旧約聖書の預言書を読んでいますと、預言者が幻を見たり、奇妙な行動をとったりします。常識的な言葉や行動が大切と枠づけされ、宗教的感性が鈍くなっている私たちは、そのような行動を素直に受け入れることができません。見慣れないことは奇異な行動として映り、場合によっては精神的に病んでいると見てしまうかもしれません。しかし、宗教的な感覚やその体験というのは、むしろそういう奇異な言動と紙一重のところがあるのかもしれません。公の伝道の生活を始められたイエス様も、そのような研ぎ澄まされた感覚をもっておられたのかもしれません。ヨハネ福音書は、この出来事をイエス様の公生涯の比較的早い時期の出来事として描いていますが、他のマタイ、マルコ、ルカの共観福音書は、イエス様の三度目のエルサレム訪問、いよいよイエス様が十字架にかかるためにエルサレムに入られた時の出来事として書いています。そうすると、イエス様ご自身もご自分の十字架が目の前に迫っているわけですから、非常な緊張があったのではないかと想像します。

神殿の賑わいをご覧になったイエス様は、腰に巻いていた縄で鞭を作り、羊や牛、鳩を境内から追い出し、両替人の金をまき散らし、その台を倒されたのです。さらに、貧しい巡礼者のために鳩を売っていた者たちに「このような物はここから運び出せ、わたしの父の家を商売の家としてはならない」と言われたのです。

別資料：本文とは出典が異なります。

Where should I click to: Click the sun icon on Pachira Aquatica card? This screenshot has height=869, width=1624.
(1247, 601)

このイエス様の言動は周囲の人から見たならば、とてつもなく乱暴な行為でしたし、人々は「あなたは、こんなことをするからには、どんなしるしを私たちに見せるつもりか」と迫っています。それは自分たちの宗教的行為を侮辱し、台無しにする行為ですから、それを超える何かを見なければ許せるものではないし、納得もできないことだったからです。ここで私は主の復活を疑ったトマスのことを思い出します。彼は他の弟子達が復活の主に遭った時、そこにはいませんでした。彼はこの指を釘跡に入れてみなければ、また、この手を槍にさされたわき腹に入れてみなければ決して信じないとしるしを求めました。その一週間後、主はトマスの前に現われ、「わたしを見たから信じたのか。見ないのに信じる人は、幸いである」と言われました。彼はその傷跡を確かめて信じたのではありません。むしろ、イエス様の「信じないものではなく、信じる者になりなさい」という招きの言葉によって信じたのです。ユダヤ人たちにとって信仰は、力であり、形であり、行為でした。

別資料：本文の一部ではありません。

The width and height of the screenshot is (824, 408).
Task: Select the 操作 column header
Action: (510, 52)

イエス様が考えておられたことと、人々の宗教的な考えとには大きな隔たりがありました。最初に申し上げましたように、人々にとって神殿は信仰と生活の中心です。神殿はいたるところ金箔で覆われ、他のどの建てよりも豪華で大きかったはずです。そのような場所で、律法の教えの通りに礼拝することが彼らの救いのために大切なことでした。しかしイエス様はご自身の中に救いの完成を見ておられました。ゼカリヤ書の最後、14章21節には「その日には、万軍の主の神殿にはもはや商人はいなくなる」と書かれています。動物を追い払い、両替屋の台を倒し、鳩を売っていた者を追い払うというイエス様の乱暴な行為には、この救いの到来の象徴的な意味があったのです。さらに神様のみ座である場所、神様のおられる場所も神殿の中にではなく、三日目に復活されるキリストご自身の中におられることを見ておられたのです。このイエス・キリストが地上においでになったことが、すでに救いの到来であり、このイエス・キリストを信じることが救いに与ることなのです。

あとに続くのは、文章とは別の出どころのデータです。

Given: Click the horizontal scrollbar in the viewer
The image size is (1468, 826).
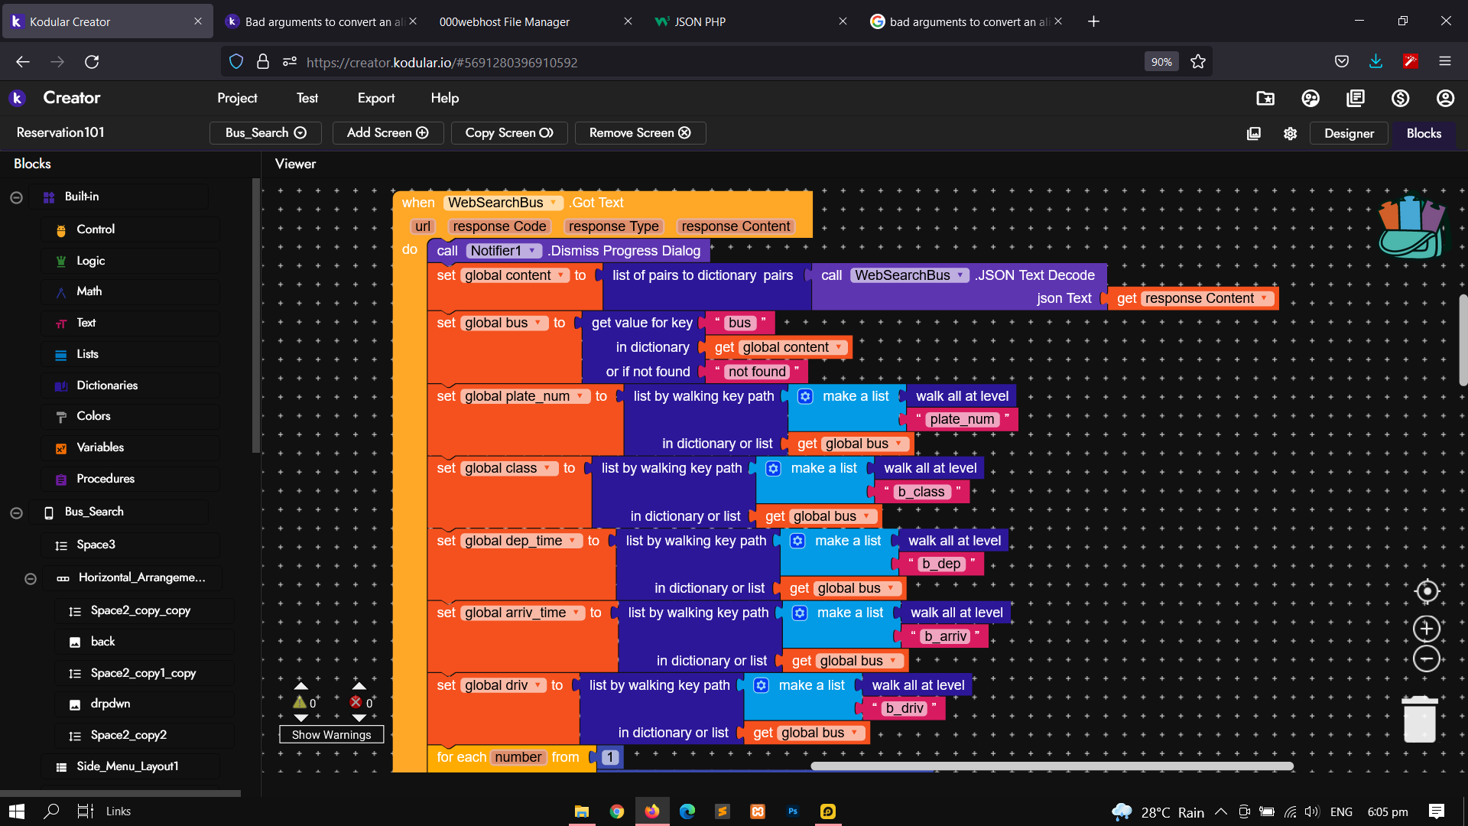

人々は救いを得ることを求めていました。そのためにはるばる神殿を目指して旅をし、いけにえを捧げ、献金を献げ、礼拝をしていました。そこには救いを得るための自分の努力が必要であり行為が必要でした。しかし、イエス様によって救いは大きく変わりました。物をささげ拝んで得るというものから、信じるということに変わったのです。私たちも礼拝に集い、賛美と祈りを捧げ、献金も捧げます。しかしそれは救いのために必要な私たちの努力ではありません。すでに救いはイエス・キリストが来られたことによって与えられており、神の国もキリストによって到来しているのです。私たちはそれを知り、受け入れるために、与るために、自分のうちに実現するために礼拝に集いみことばと聖餐をいただいているのです。そして礼拝における交わりと祈りと賛美の中でそれは豊かにされ、その感謝として献金をささげているのです。
教会讃美歌の38番にノルウェーのメロディーによるとてもかわいいクリスマスの讃美歌があります。特にその四節は信仰的で素直な気持ちを表現しています。読んでみたいと思います。「わたしのこころ すまいにして、どうか主イエスよ きてください。わたしは 今は、あなたのもの、こころの家に 来てください」

私たちがどこかに出かけていくのではなく、求めて手に入れるのではなく、わたしの心を開いて来ていただくのです。そして私たちのこころはキリストの救いで満たされるのです。神様のおられる場所は、イエス・キリストを信じる私たちの心です。